For its part, the Radikal daily announces that the Turkish authorities will install a buffer when the flood of refugees will exceed the 10,000.

BUFFER ZONE

The other coast of the border in Syrian territory, thousands of other displaced are Cliffhanger, according to the testimony of an activist of the human rights involved in the coordination of population movements.

"The border area has almost become a buffer zone", says the man, in the name of Abu Fadi. "Families shelter under trees and there are now between 7,000 and 10,000 people."

Thursday, the Turkish Prime Minister, Recep Tayyip Erdogan, reaffirmed that his country would keep its doors open to Syrians, accused the regime of Bashar al Assad take "too lightly" the problems of refugees and criticized its "inhuman" response to the popular revolt.

Human rights defenders were encrypted to 36 the number of protesters shot dead Friday by the forces of order throughout the country.

They say that the authorities have, for the first time, intervene of helicopter gunships against crowd at Maarat al Noumaan, in the centre of the country, to shoot the demonstrators. The uprising for political democracy in Syria has made more than 1,100 victims since mid-March.

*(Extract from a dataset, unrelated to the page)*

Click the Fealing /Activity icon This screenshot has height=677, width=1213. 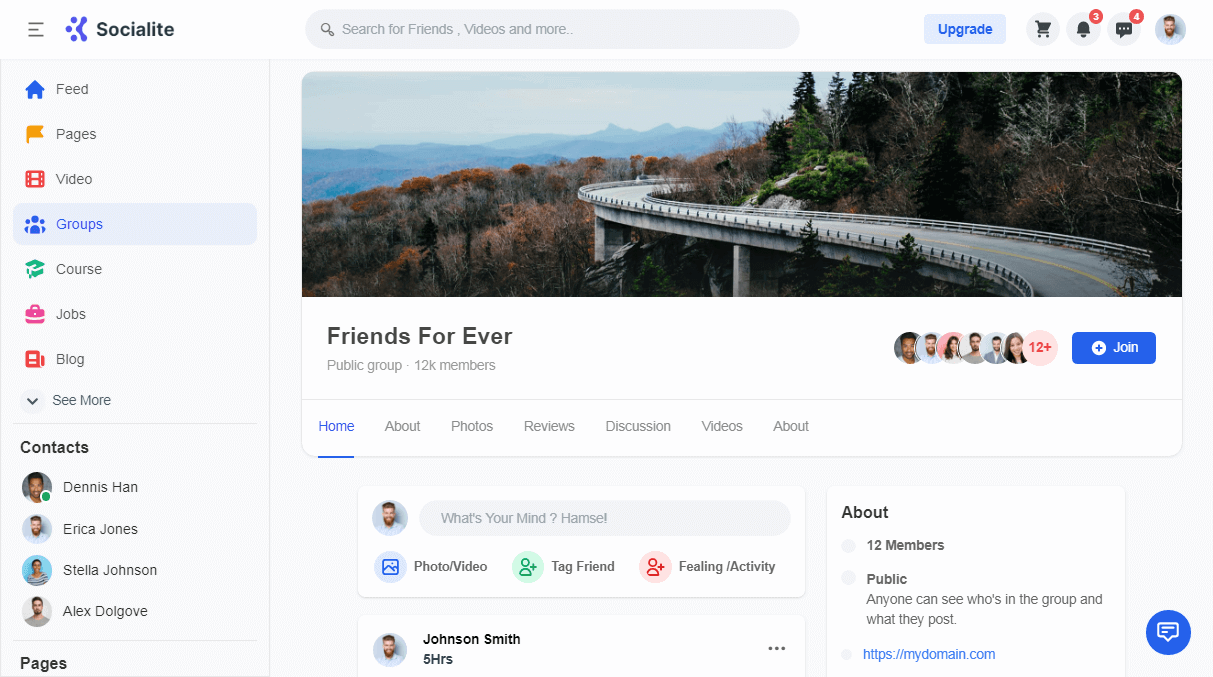point(655,567)
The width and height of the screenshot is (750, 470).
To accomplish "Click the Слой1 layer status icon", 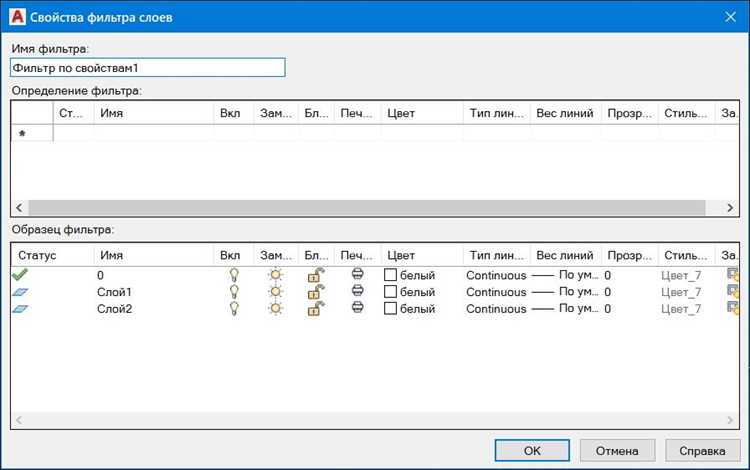I will click(20, 292).
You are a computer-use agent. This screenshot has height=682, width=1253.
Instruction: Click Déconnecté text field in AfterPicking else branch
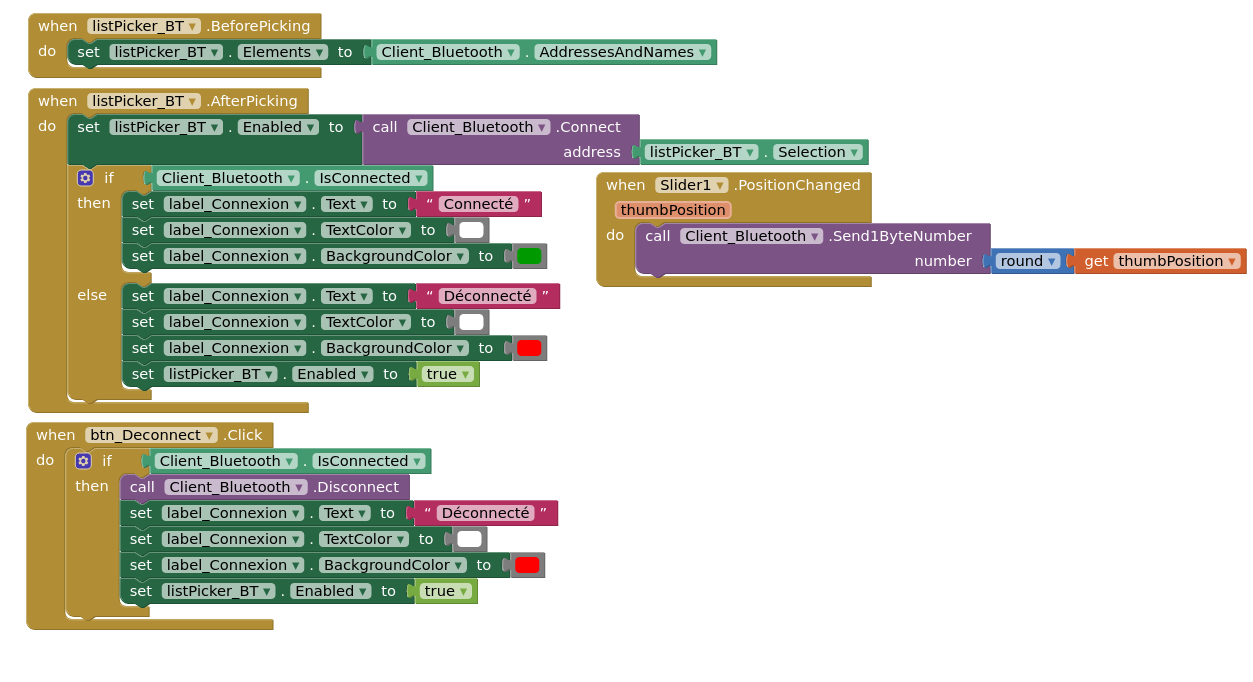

The Government of President Bashar al Assad, in power since 2000, denies responsibility for the unrest on "terrorists".

Permanent representatives to the Security Council met again Friday at the headquarters of the world Organization in New York to try to find a compromise on a text to be adopted on the Syria.

A draft resolution proposed by the France, the Portugal, Great Britain, and the Germany condemned the Damascus regime and does not exclude that Syrian security forces be made guilty of crimes against humanity, but the Russia has been suggested that it was ready to oppose its veto.